Yo soy la vid, y ustedes son las ramas el que permanece en mí, como yo en él, dará mucho fruto; separados de mí no pueden ustedes hacer nada. San Juan 15:15 (NVI)


La Palabra de Dios nos menciona el fruto del Espíritu Santo como un todo, pero en realidad se divide en nueve frutos. Él espera que este fruto se desarrolle en nuestras vidas y solo permaneciendo en la vid y guardando su palabra llevaremos mucho fruto.


Los primeros tres son: amor, gozo y paz y se refieren a sentimientos y actitudes que son parte de Dios. Como hijos debemos de imitar a nuestro Padre andando en amor y disfrutando de su paz y gozo. 1 Corintios 13 (RV60)

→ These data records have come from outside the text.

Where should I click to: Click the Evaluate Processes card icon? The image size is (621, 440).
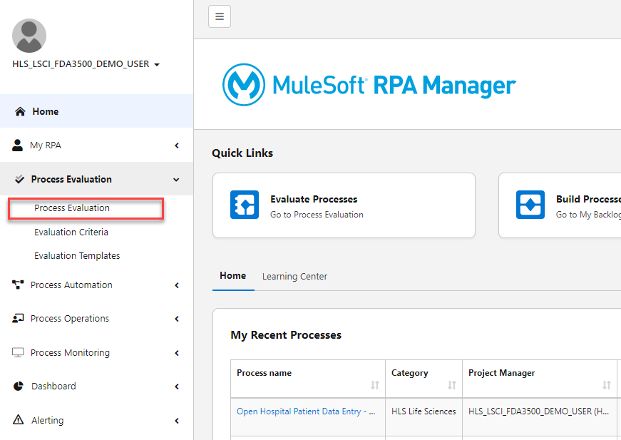pos(245,205)
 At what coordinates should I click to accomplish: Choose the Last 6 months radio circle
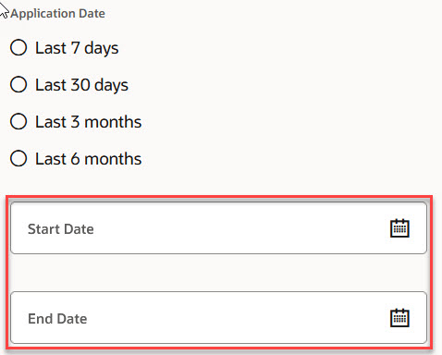coord(18,158)
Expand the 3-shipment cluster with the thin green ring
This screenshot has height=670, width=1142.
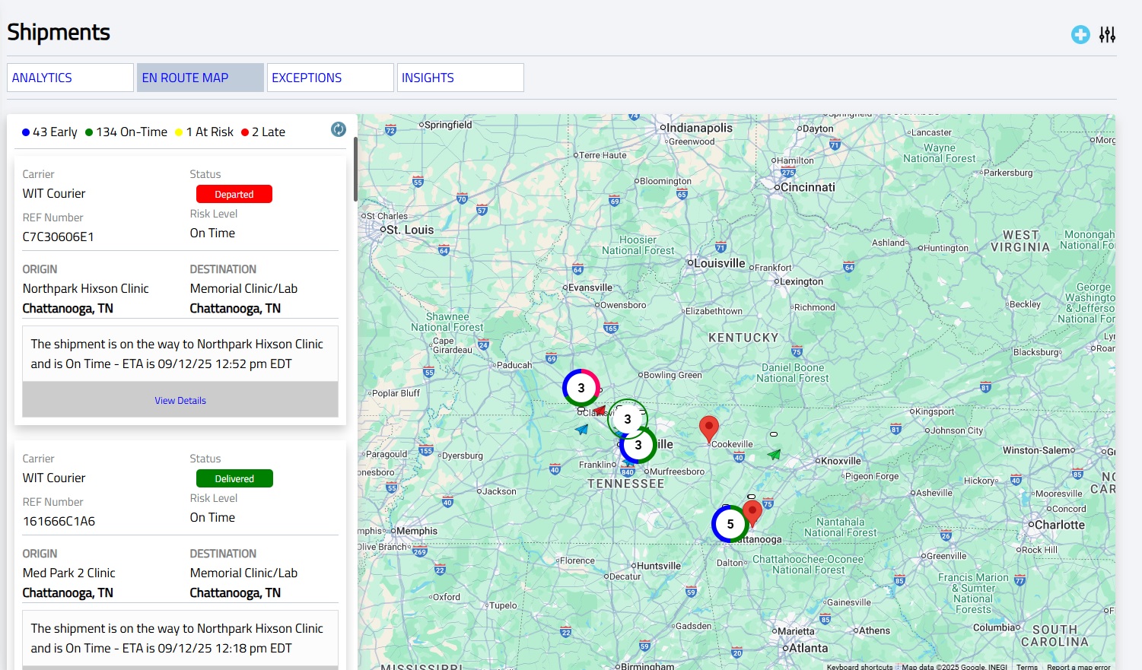(628, 418)
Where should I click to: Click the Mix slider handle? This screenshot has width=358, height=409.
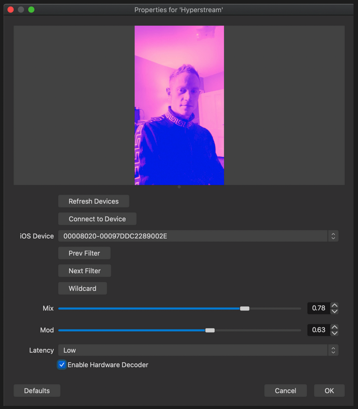244,309

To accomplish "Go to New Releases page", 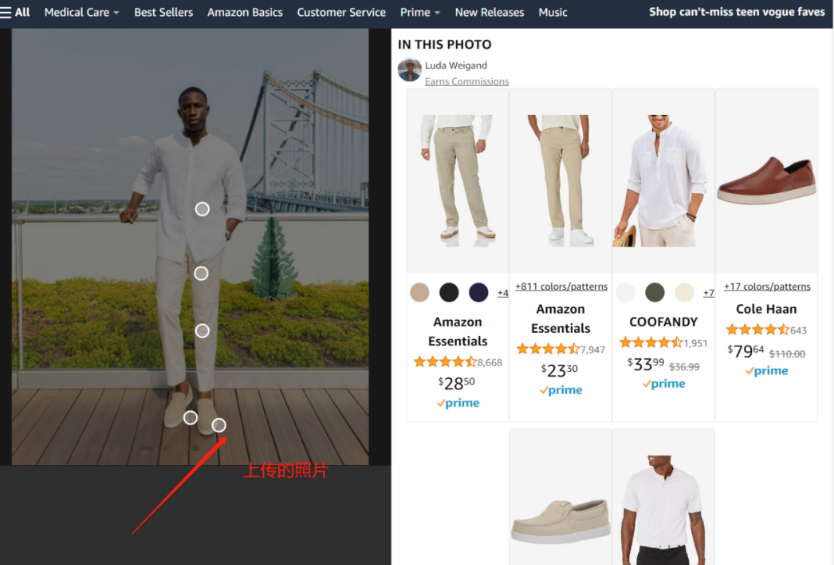I will point(489,12).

Los segundos frutos son: paciencia, benignidad y bondad, y nos enseñan como debemos de ser con las demás personas, y a tener paciencia y bondad aún con los que no se lo merecen.  

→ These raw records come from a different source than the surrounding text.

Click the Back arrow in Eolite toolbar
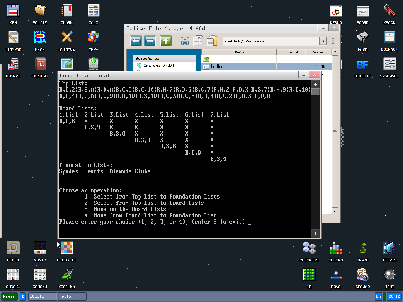 click(136, 41)
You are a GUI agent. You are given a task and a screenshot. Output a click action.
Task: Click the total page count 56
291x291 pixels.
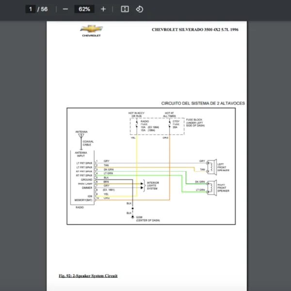pos(44,9)
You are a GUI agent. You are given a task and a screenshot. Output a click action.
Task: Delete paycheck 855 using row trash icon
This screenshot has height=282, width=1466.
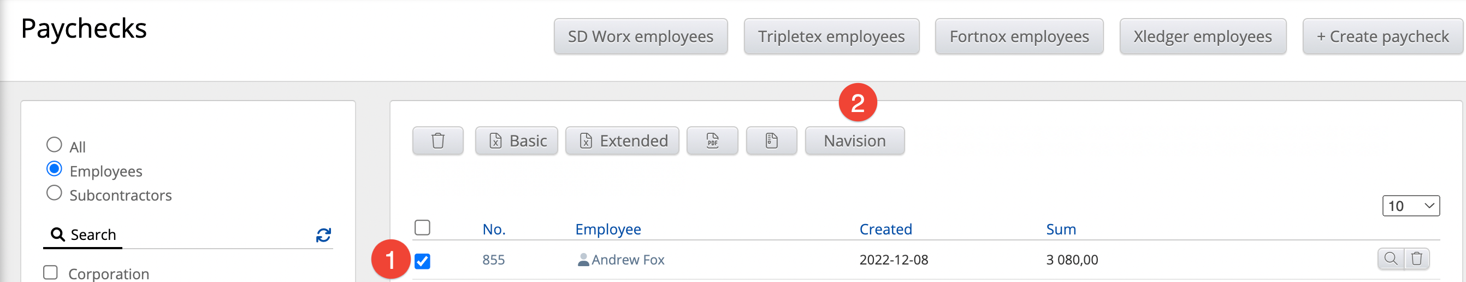pyautogui.click(x=1416, y=259)
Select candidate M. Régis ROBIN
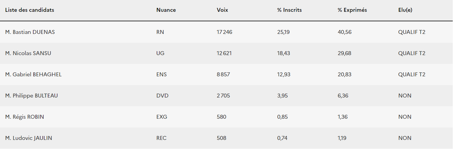The height and width of the screenshot is (149, 457). (24, 117)
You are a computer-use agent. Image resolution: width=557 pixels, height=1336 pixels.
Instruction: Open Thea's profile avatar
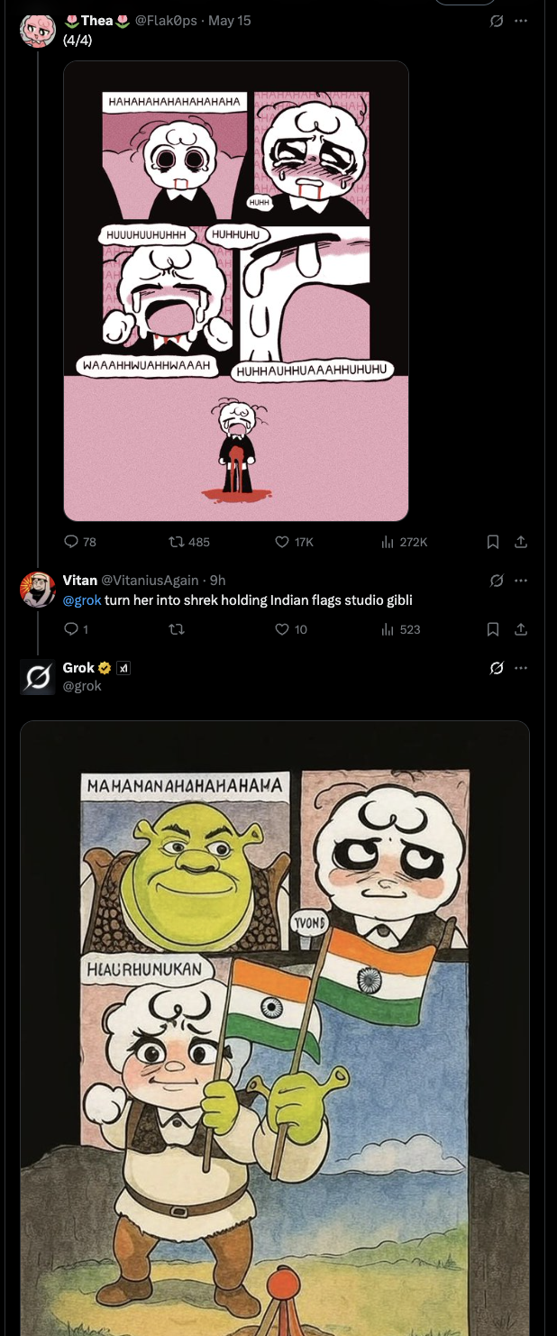(38, 30)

El tercer grupo que son: fe, mansedumbre y templanza o dominio propio. Recordemos que todo esto lo produce el Espíritu Santo en nosotros si se lo permitimos y tienen que ver con la forma en que nos conducimos en nuestra vida espiritual. Cuando tenemos duda, miedo, tristeza, falta de perdón, juicio, impaciencia, estos frutos nos hacen permanecer firmes haciendo lo correcto.


Es importante entender que hasta la semilla más pequeña crece, dando frutos.  Cuanto más nosotros si le permitimos al Espíritu Santo llenarnos y equiparnos de estos frutos para agradar a Dios.


Romanos 8:6 cita: “Porque el ocuparse de la carne es muerte, pero el ocuparse del Espíritu es vida y paz”. El anhelar el fruto del Espíritu Santo nos permite parecernos a nuestro Dios y permanecer en su palabra gozando de toda esta gama de frutos que nos benefician a nosotros para tener una vida cristiana victoriosa.


Oración

Señor, anhelo ser lleno del Espíritu Santo para parecerme más a ti.